I am a 26-year-old woman in a marriage of four years, without a baby. I married my pop’s choice after engineering. I thought that my husband will be supportive of me, unlike my dad. After one full year of struggle, I finally got selected in a middle scale company, but the problem is the excessively long working hours and a daily commute of four hours. My husband ensured me that he will help me with the housework. I was happy with his commitment and joined the place. In my team, there are three men and I am the only female. So I have been quite pampered by them in every situation. I am happy with office life, but my personal life is going to hell. My husband is daily fighting with me, over the phone for household chores. During this time, I met a guy Kalu. He is a part of my team.

We started sharing our personal life with each other. He was very caring towards me and with time, our bond started getting stronger. We hung out together, we knew each other's likes, dislikes etc.

My family is forcing me to resign so that I can focus on my personal life but I am not ready for it because I know the frustration of being jobless. After 7 months, I got selected in one of the best MNCs. It felt like a dream come true, but it was not easy for the current company to leave me easily and break the bond of two years. A lot of drama happened all over, in my current company, family and in the new company too.

I was broken. My husband was just fighting with me all the time. But during this tough time, Kalu was with me. He had gone to a friend's wedding for 4 days, but he was still calling me even though he had roaming charges, asking after my wellbeing and current situation.

In the meanwhile, I resigned and had a one month notice period. I don't know what happened to him suddenly, but Kalu started coming closer to me. He tried to hold my hands and at first, I ignored it but I don't know when our normal chats converted to flirting.

We started hugging and his touch felt special, once he even kissed my hand and I never felt like this even though I am married. Once when we were in his car, one thing led to another, and we had the most passionate kiss ever.

One month passed, and I was in my new office. He had dropped me at the bus stop on my last day and requested that I remember him. I miss him daily and take his memories with me to the new office. He has stopped answering my texts and calls. Once I messaged him about an opening in my office and then he responded. But his tone was cold, as if we were just colleagues and nothing else. I was taken aback by his behaviour which continued for 2 months. I was over him.

After almost 11 months later, on his birthday, we were at his new home’s construction site. Suddenly, he locked the door and asked me for a hug.
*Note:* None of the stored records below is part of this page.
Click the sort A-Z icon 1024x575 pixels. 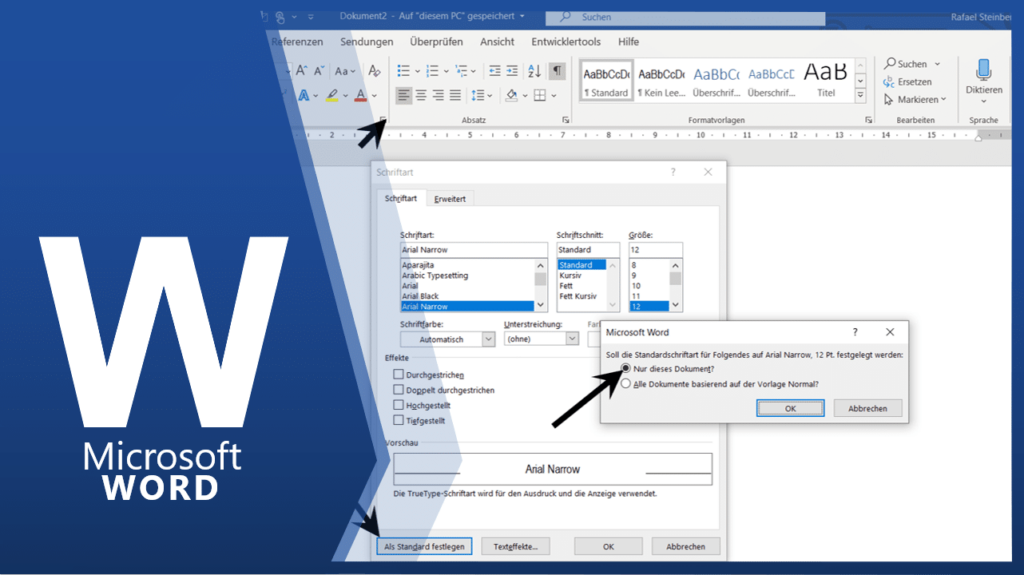click(x=533, y=71)
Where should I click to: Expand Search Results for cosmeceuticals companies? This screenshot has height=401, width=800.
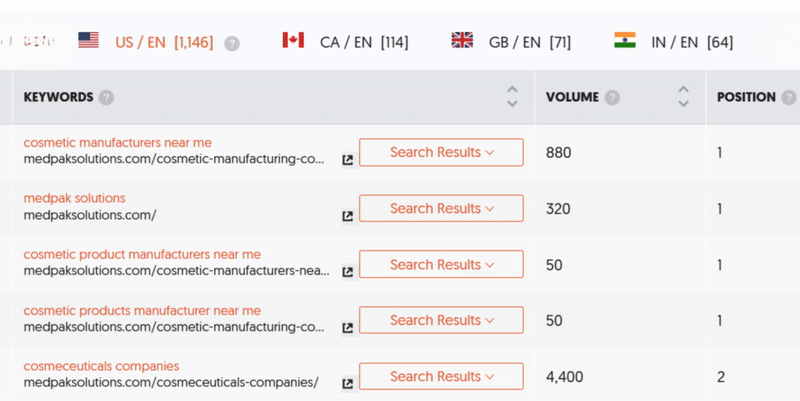(441, 377)
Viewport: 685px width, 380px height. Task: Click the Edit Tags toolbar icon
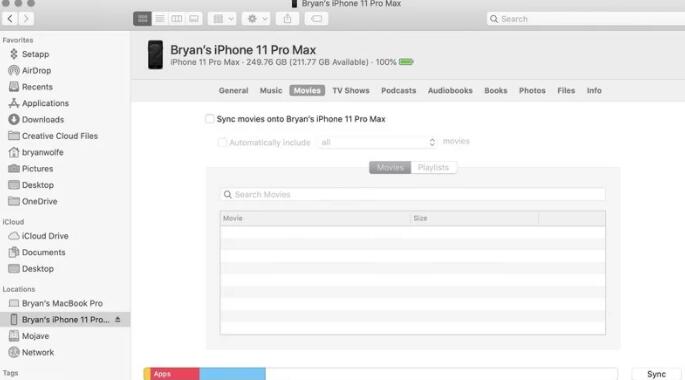(316, 19)
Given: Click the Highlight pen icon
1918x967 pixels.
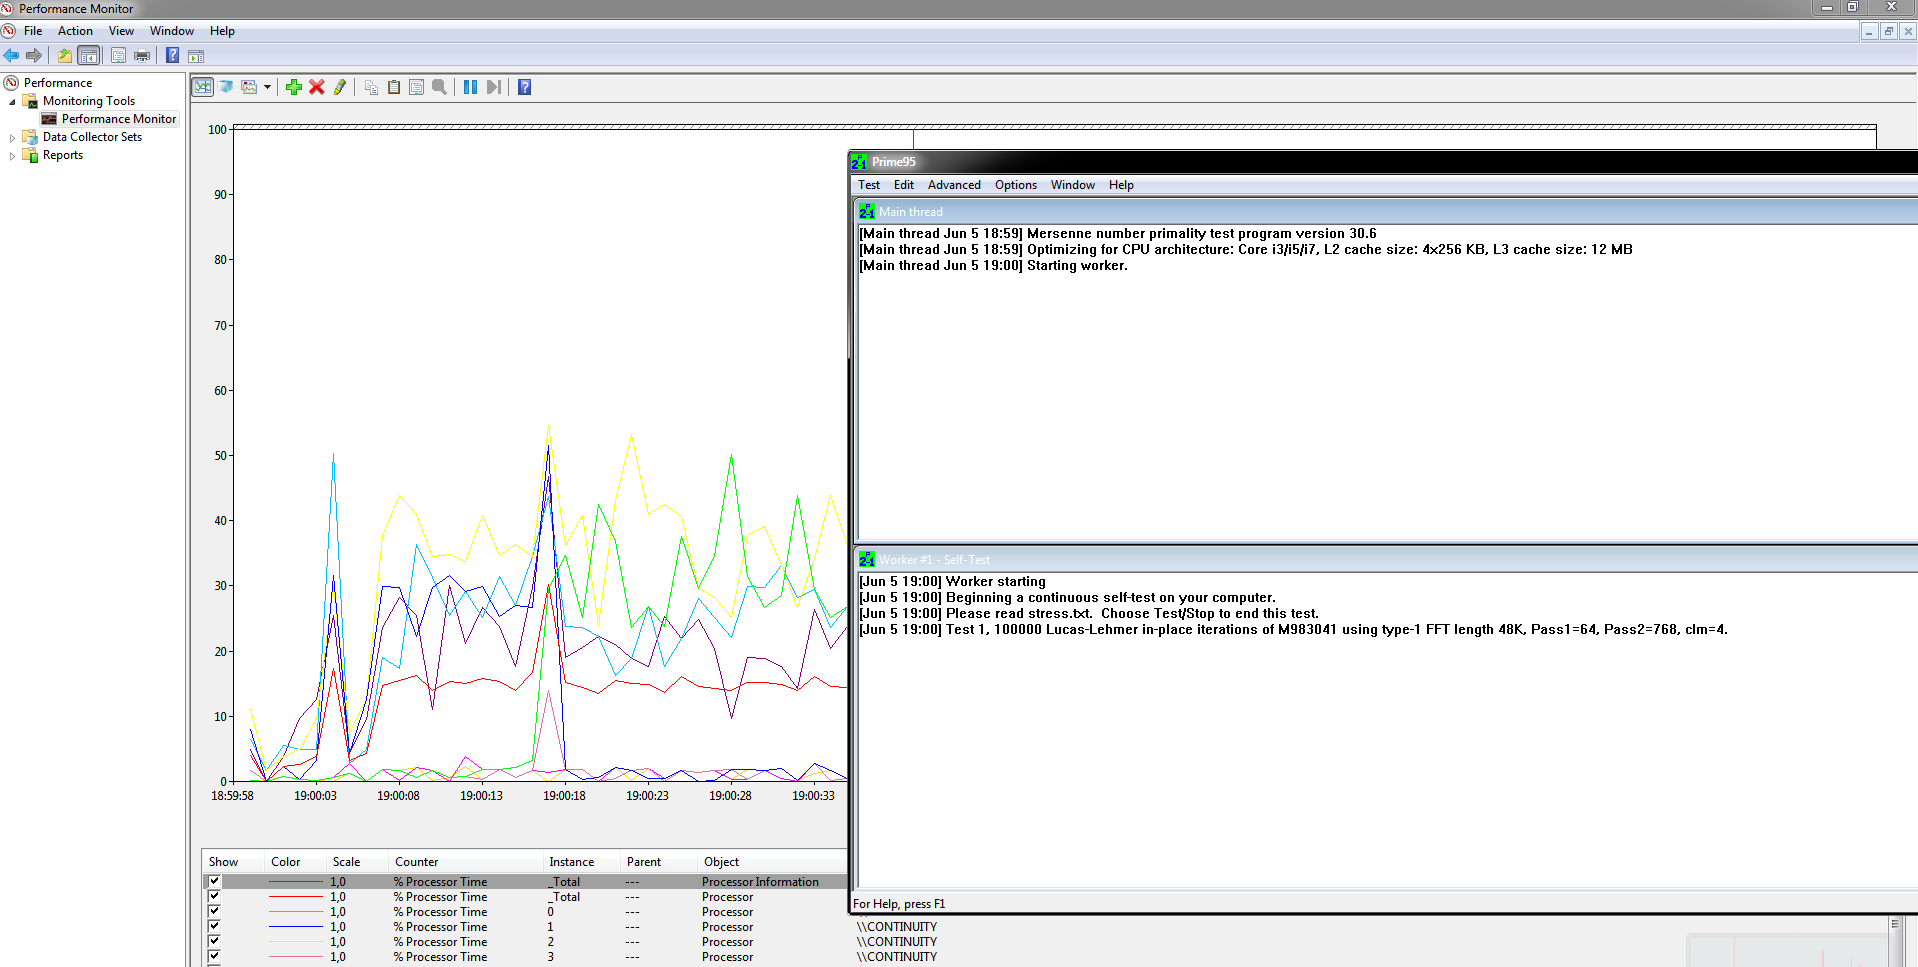Looking at the screenshot, I should point(340,87).
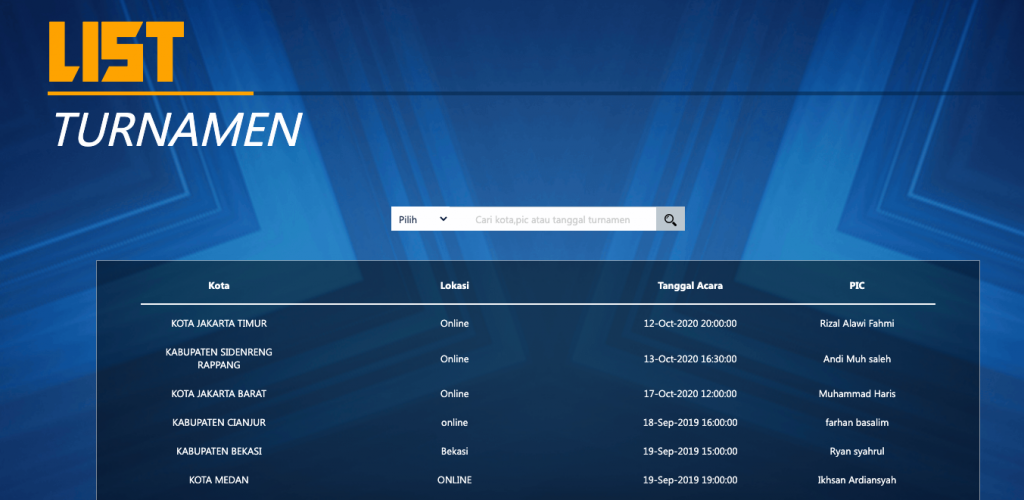
Task: Click the Bekasi location cell
Action: click(454, 451)
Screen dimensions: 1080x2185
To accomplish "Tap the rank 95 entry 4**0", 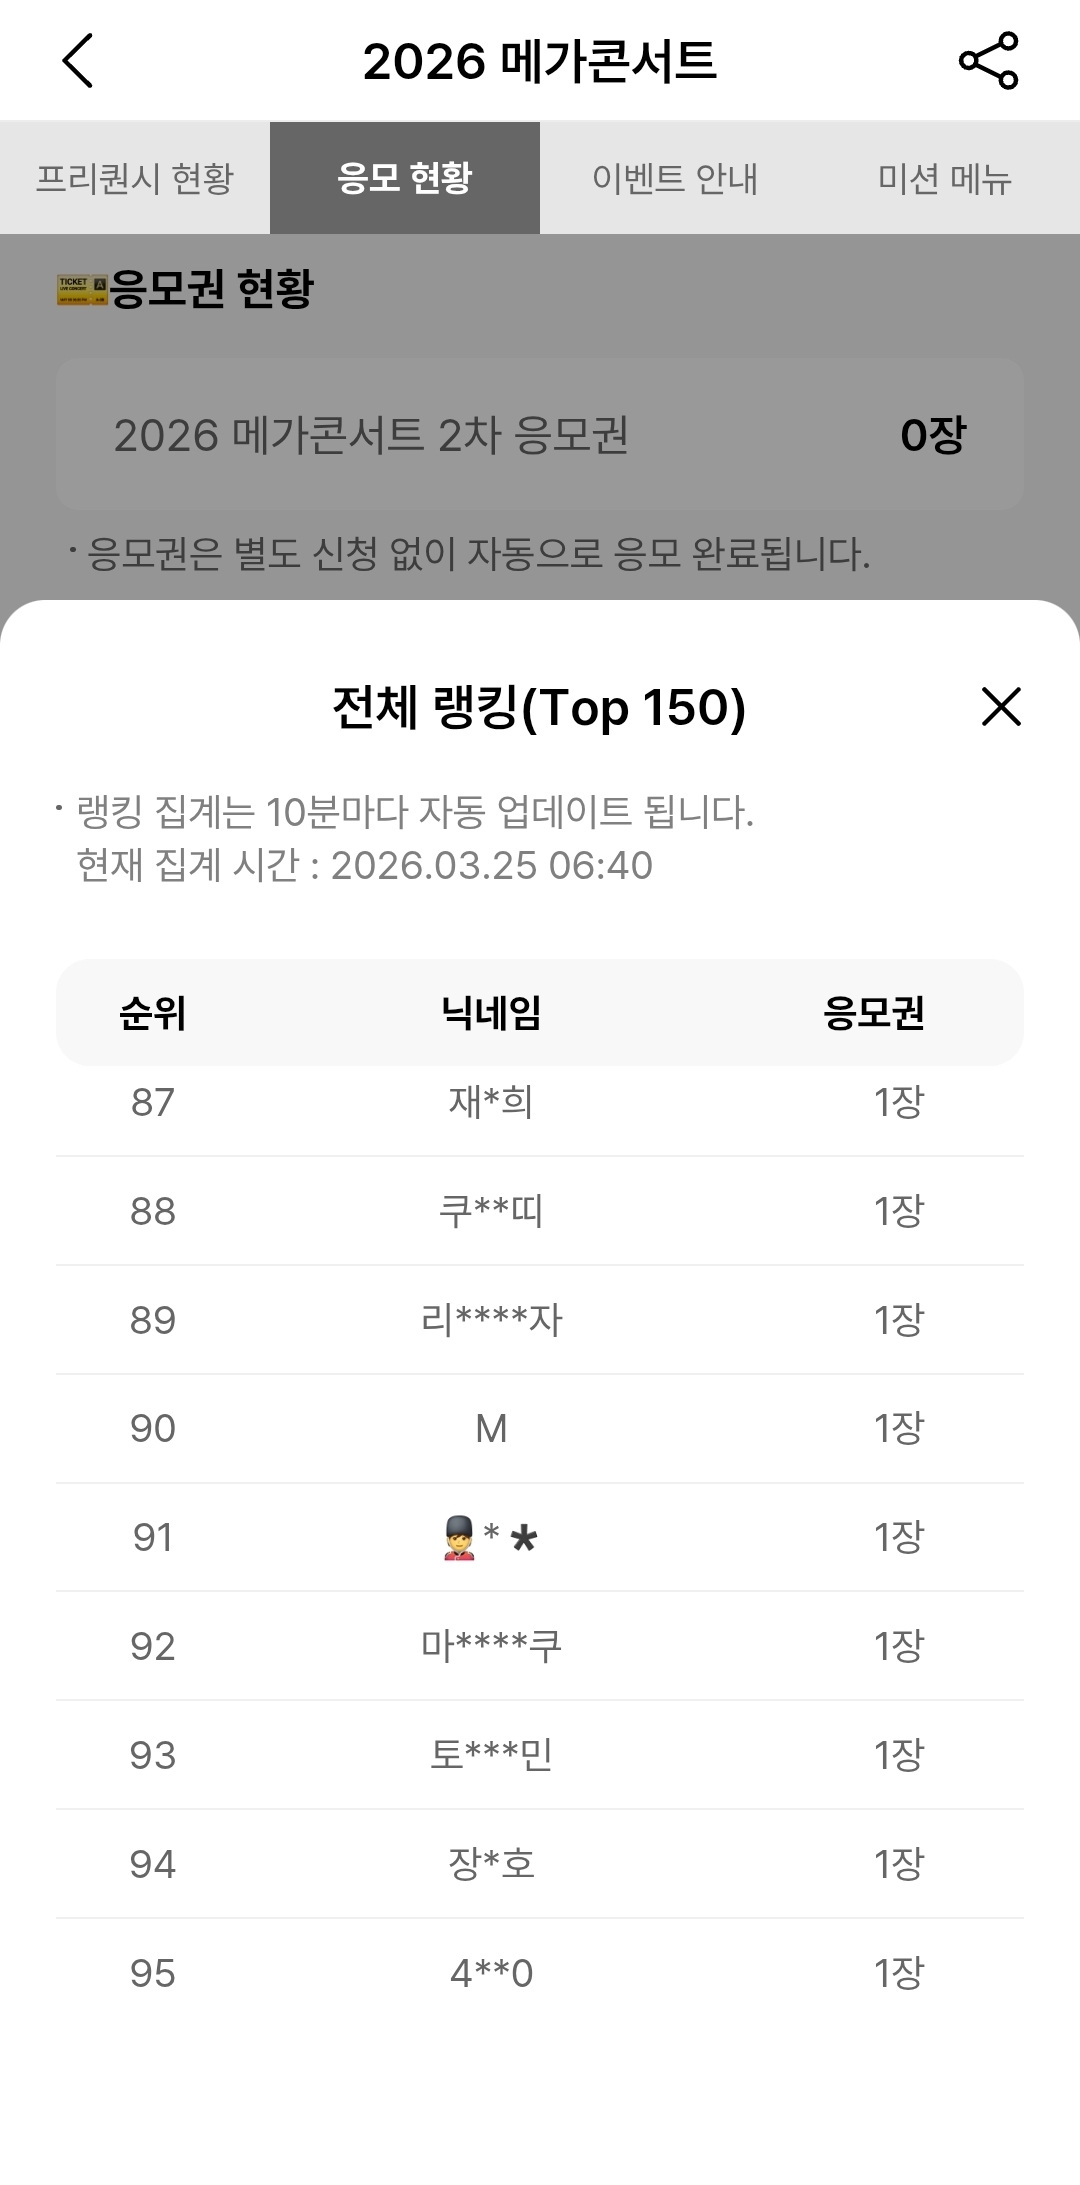I will [491, 1973].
Again, I couldn't say no to him, even though my heart said not again. My new home is near to his new home now, it is just a 10 minutes walking distance. We have started getting close again. Our families know each other. He is married too and is the father of a baby boy. His wife is my good friend. I feel guilty sometimes but I can't say no to him. He visits my home secretly sometimes, for five minutes of kisses and hugs. Like me, he has many other girls in his life but he is taking so much of care of me. I sometimes get angry on him and ask him to leave me, but he doesn’t.

He is so special to me as a friend but I feel jealous when I see him with someone else. What do I do?